▶ **Requirement**:
Continue the news report on the non-stick cookware study, picking up right after its last paragraph.
=== Excerpt to read ===
Non-stick cookware risky for public health: Study | 2017-05-26 |

Non-stick cookware risky for public health: Study

Staff Correspondent     26 May, 2017 12:00 AM printer

Non-stick cookware risky for public health: Study

A global agency has warned that non-stick cookware pose as a threat to health and environment as they are produced using a carcinogenic chemical which emits toxic fumes. Environmental and Social Development Organisation (ESDO) found in a recent study that while cooking with a non-stick pot, the cook inhales toxic fumes every time. he/she cooks.


ESDO disclosed the findings through a report titled, “Uses of Non-stick Utensils and Associated Health and Environmental Impacts”.


Syed Marghub Murshed, chairperson of ESDO, launched the study report at a press briefing at its head office at Lalmatia in the capital on Thursday.


“Non-Stick cookware is the name of one of the technologies which make our daily life comfortable and easy. But it can act as a threat to our health and environment,” said Syed Marghub Murshed.


According to the study, non-stick surface is coated with Polytetrafluoroethylene (PTFE), commercially known as Teflon. When the cookware is heated it releases Perfluorooctanoic acid (PFOAs). PFOA has been labelled by the U S Environmental Protection Agency as carcinogenic.


In response to a question, Abu Jafar Mahmood superannuated professor of the Department of Chemistry at Dhaka University said,” It is responsible for severe illness such as cancer, hormonal imbalance, birth defect in new babies, polymer fume fever in human and can kill birds.”


“The toxic element is also released during manufacturing process and poses as a risk to workers, especially female workers, as female organs are vulnerable to this toxic element. It can be exposed to their body and cause harm to the babies through infecting the fetus,” he said.
=== Entries shown ===
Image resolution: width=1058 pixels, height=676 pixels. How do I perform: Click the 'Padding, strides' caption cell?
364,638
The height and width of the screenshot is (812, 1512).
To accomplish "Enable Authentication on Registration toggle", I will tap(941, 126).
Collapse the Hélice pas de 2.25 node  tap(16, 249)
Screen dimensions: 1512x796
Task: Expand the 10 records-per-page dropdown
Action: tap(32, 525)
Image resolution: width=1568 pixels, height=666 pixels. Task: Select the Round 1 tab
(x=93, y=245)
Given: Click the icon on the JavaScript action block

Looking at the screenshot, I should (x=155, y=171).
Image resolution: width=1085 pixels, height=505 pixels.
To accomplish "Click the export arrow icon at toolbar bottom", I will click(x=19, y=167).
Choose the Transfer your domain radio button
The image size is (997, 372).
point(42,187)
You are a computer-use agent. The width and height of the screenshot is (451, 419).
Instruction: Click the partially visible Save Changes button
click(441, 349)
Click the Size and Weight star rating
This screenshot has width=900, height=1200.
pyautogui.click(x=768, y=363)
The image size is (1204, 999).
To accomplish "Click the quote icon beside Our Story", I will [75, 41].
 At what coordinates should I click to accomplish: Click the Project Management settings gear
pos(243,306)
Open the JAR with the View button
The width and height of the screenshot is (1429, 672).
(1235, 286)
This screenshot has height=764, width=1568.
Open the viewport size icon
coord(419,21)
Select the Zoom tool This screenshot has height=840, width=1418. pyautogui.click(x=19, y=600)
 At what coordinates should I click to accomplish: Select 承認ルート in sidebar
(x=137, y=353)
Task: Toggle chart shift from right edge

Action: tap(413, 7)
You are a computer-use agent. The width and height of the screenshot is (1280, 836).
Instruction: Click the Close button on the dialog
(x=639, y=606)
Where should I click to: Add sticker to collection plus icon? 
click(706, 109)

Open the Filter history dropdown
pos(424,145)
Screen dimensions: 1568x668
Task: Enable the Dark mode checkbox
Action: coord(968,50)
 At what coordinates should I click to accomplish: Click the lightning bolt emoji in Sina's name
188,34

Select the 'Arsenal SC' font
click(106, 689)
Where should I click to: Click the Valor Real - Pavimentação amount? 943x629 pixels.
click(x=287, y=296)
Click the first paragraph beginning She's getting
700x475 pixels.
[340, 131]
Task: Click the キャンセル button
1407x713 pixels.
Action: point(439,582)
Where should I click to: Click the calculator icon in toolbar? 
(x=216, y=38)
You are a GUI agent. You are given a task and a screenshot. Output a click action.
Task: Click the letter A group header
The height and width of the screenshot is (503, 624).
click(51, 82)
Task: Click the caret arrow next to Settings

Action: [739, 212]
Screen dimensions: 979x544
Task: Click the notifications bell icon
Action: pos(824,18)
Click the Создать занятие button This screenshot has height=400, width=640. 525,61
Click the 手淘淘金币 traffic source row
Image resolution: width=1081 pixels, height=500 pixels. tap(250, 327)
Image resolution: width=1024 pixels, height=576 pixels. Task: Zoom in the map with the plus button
===
▶ **Written reply**:
In Bangladesh, housewives, children and pet animals are becoming the greatest victim of the poisonous gas release from it because of increased use of non-stick cookware.


According to the survey, women of all ages are getting affected by this pollution in the capital city.


Among 450 women, about 421 suffer from the problem of kidney and asthma. Among 378 women, about 25 to 35 women suffer from pregnancy-related problem.


Among children, about 310 of them suffer from kidney and asthma-related problems. In case of households, (who keep pet animals), according to the survey result, about 211 pet animals died within six months.


In a pursuit to make non-stick coating manufacturing safer, industry officials of developed countries have made pledges to limit the use of PFOA and eventually phase it out of all production methods.


But, there is no initiative on this issue in Bangladesh. Ceramics and stainless steel are considered non-reactive and can be used as alternative to non-stick cookware.


Syed Marghub Murshed said toxic pollutant in non-stick cooking utensils is a new phenomenon in Bangladesh but it can act as a serious health and environmental threat.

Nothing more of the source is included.